Ah, but there’s also that pervasive generic style of Mexican restaurant, the ones that seem to be strangely plentiful — indeed, they are everywhere. I’m talking about the places like El Nopal, El Tarasco, El Caporal, all of which are the establishments I refer to collectively as El Whatever.

You know these places: They typically vary only slightly in quality and selection, and they all have insanely cheap lunch specials, as well as a lot of combos. And every one of them has a combo called the Speedy Gonzales, which always — and I’ve never seen this vary — a taco, an enchilada and a choice of rice or refried beans.

But whereas many Mexican places will feature street-style tacos with soft corn shells, cilantro and onions, not to mention seafood and specialty dishes, El Whatever menus pretty much stick to a formula. It’s a formula that apparently has become a mainstay, considering how many of these Mexican restaurants exist and thrive.

When I first started eating Mexican food (well, Mexican food that didn’t come from Taco Tico), the only choices were Chi Chi’s or Tumbleweed. Yes, those chicken burritos at Chi Chi’s were a go-to for me in the late 1980s, and I went through a phase in the ’90s during which I probably ate 10 Tumbleweed enchiladas a week. Even they had their own styles and flavors.

But then El Whatever trickled into my life. I can’t remember exactly when it happened; it was as if one day I was driving down the street, and they were everywhere. I can’t even remember which one I tried first, or what year it was. They just were.

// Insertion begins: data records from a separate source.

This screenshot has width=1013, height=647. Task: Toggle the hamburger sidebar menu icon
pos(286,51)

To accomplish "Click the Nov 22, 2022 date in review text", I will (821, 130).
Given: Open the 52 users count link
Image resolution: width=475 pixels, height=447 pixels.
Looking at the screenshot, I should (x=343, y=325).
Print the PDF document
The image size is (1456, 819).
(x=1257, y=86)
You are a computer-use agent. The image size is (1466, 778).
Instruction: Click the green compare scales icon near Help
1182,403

Now, before you think I’m being critical, let me make something perfectly clear: I eat at El Whatever a lot. My friend Jerry loves El Tarasco, and he’s taken me there for more lunches than I can count over the last six or seven years. We might as well buy stock in the place, and the truth is they have a lunch special there that I could eat every week: it’s the crabmeat quesadilla. At lunchtime, it’s $7.25 — not as cheap as the standard $5.25 combos, but still cheap — and these things come with seafood, onions and bell peppers spilling out everywhere. I always get mine with Spanish rice, which I douse in El Yucateco hot sauce. It fills me nicely every time.

This particular El Whatever also has a daily $4 lunch. I mean, you can’t get lunch for four bucks at most fast food places, or at least not a substantial lunch. And most El Whatevers have a similar deal.

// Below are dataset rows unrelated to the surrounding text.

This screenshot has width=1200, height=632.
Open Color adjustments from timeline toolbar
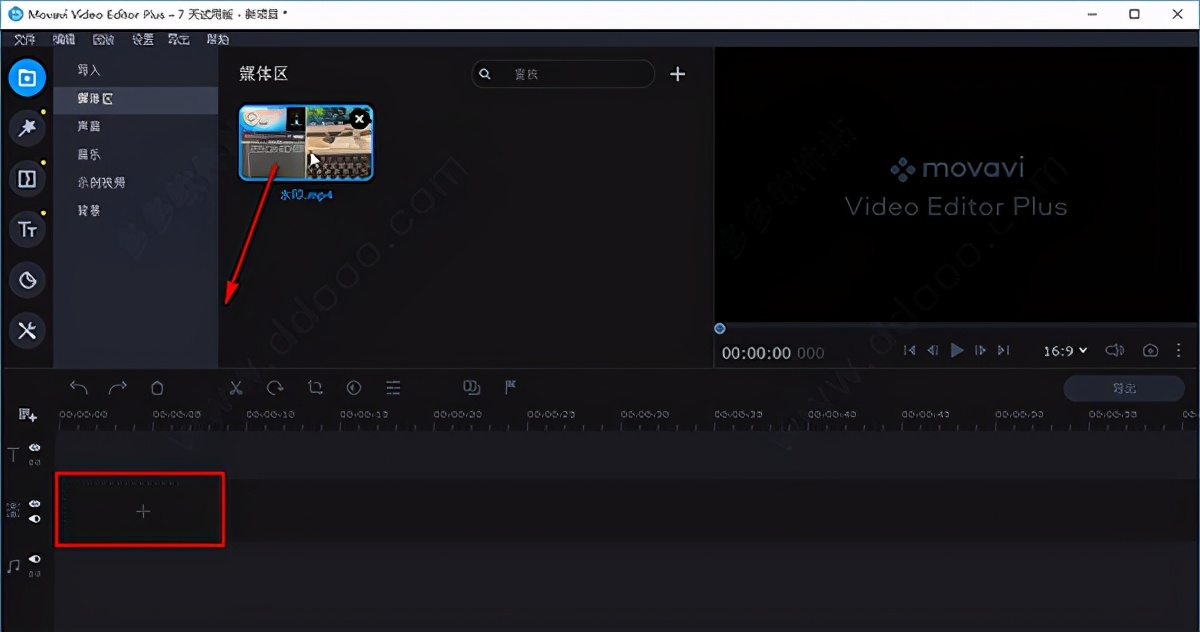[x=354, y=388]
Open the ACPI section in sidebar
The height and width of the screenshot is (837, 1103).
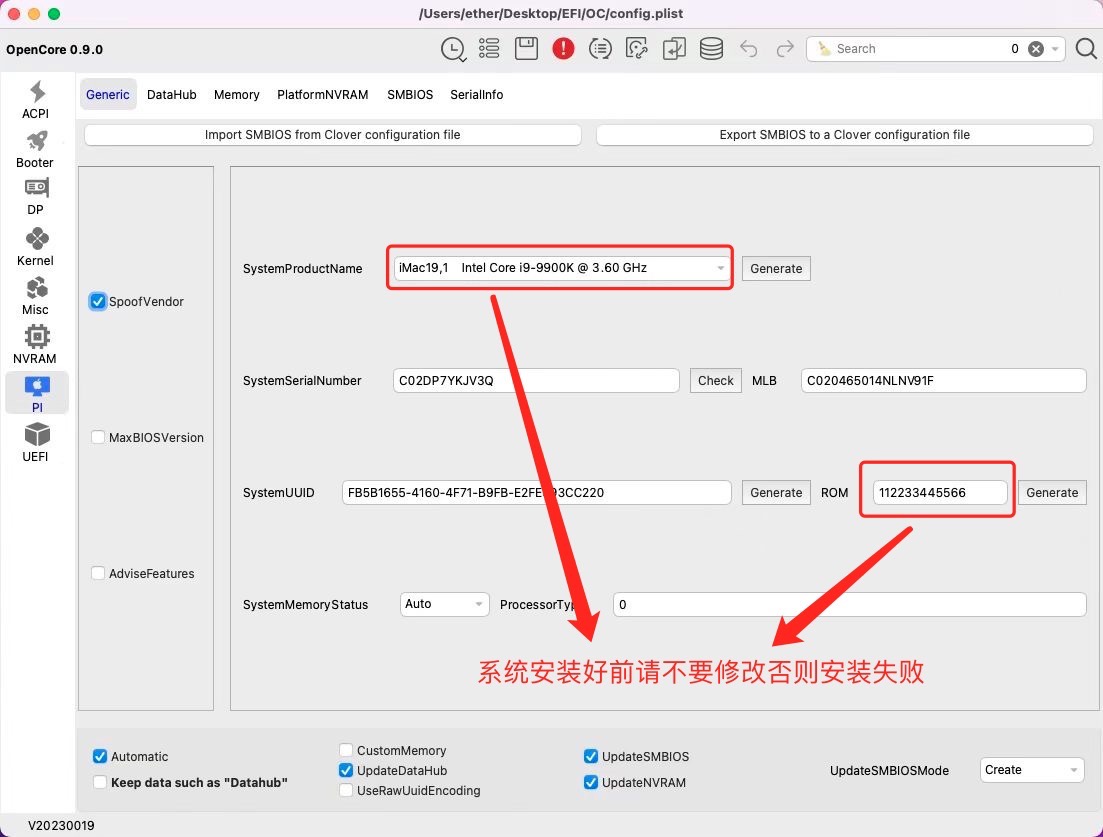pos(36,99)
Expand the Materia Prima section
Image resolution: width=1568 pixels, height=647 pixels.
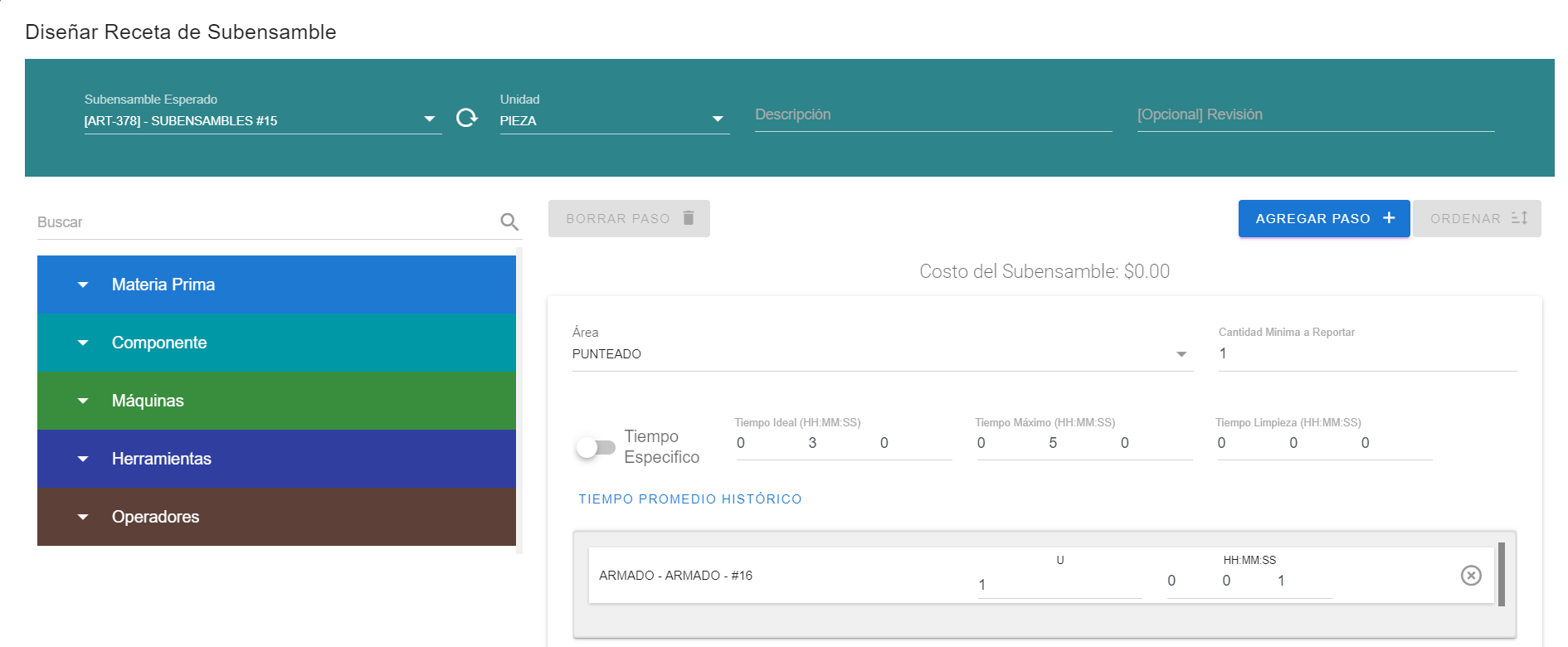83,285
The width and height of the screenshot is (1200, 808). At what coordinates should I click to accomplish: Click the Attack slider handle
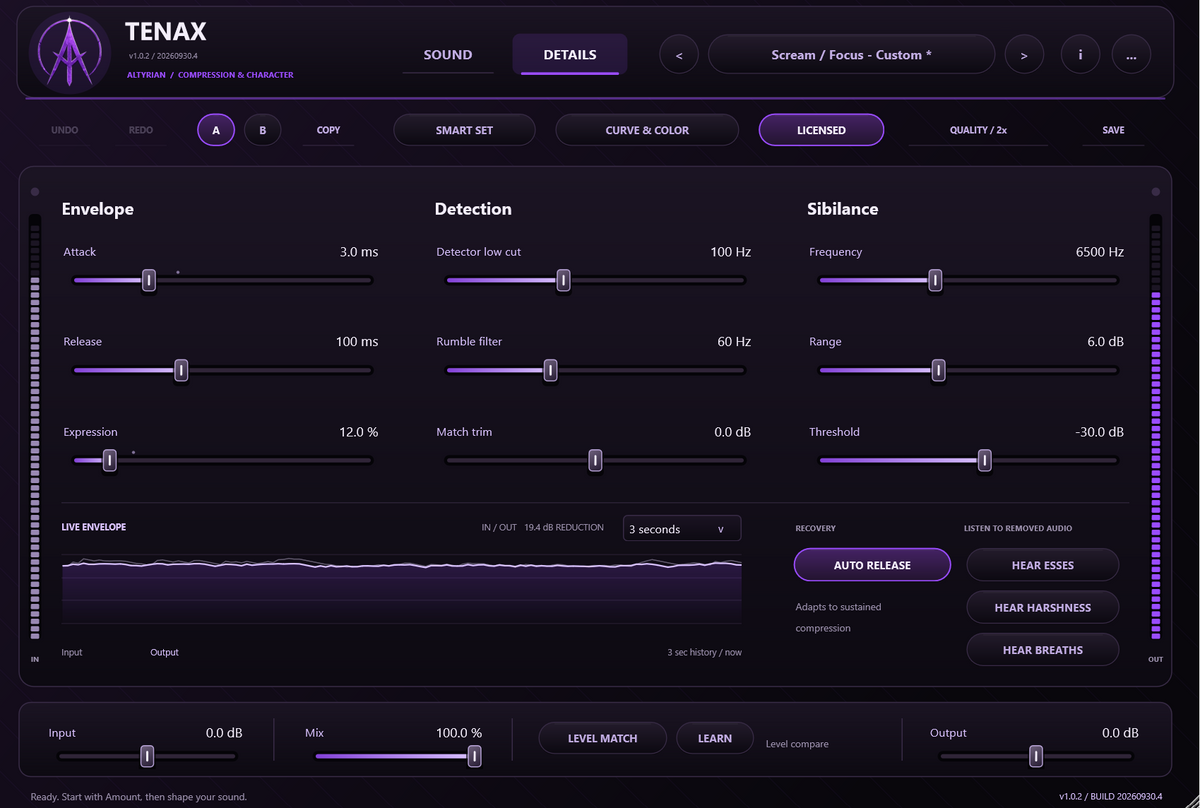coord(148,281)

I’m similarly cool with El Nopal (although I prefer Tarasco if I’m opting for El Whatever food) — you can get a fine shrimp cocktail there, and the one on Zorn Avenue makes one heck of a michelada. El Nopal also has the crabmeat quesadilla, but without the peppers — which just means you get more crab.

One of my favorite quirks about El Nopal is that you can’t order your tacos with cilantro instead of lettuce. I’ve asked that question there a dozen times in a dozen different ways, and the reaction is always the same: a puzzled look, followed by, “No. But I can bring you a side of cilantro.”

So, I order three tacos a la carte with no lettuce, along with a side of cilantro, which comes in large quantities in a bowl. I simply apply it myself and take home what’s left for other uses. I don’t understand why they don’t want to put the cilantro on the tacos themselves, but again, who am I to complain?

Perhaps the only drawback of the El Whatever restaurants is that I’m not so sure the food is terribly healthful — I’m pretty sure it’s all cooked in lard, because otherwise how could it taste so darn good? Jerry gets the chicken fajitas at Tarasco religiously, and for years, we would leave lunch and basically have a race to see who had to go to the bathroom first. Still, I keep going back. I just like it.

Of course, my girlfriend and I went to an El Whatever in Nashville a couple of years ago, and it was not only the worst El Whatever of all time, it was probably the worst restaurant of all time, period. So, if you go to Nashville, just get hot chicken. Don’t risk it. Like many things in life, El Whatever apparently is better in Louisville.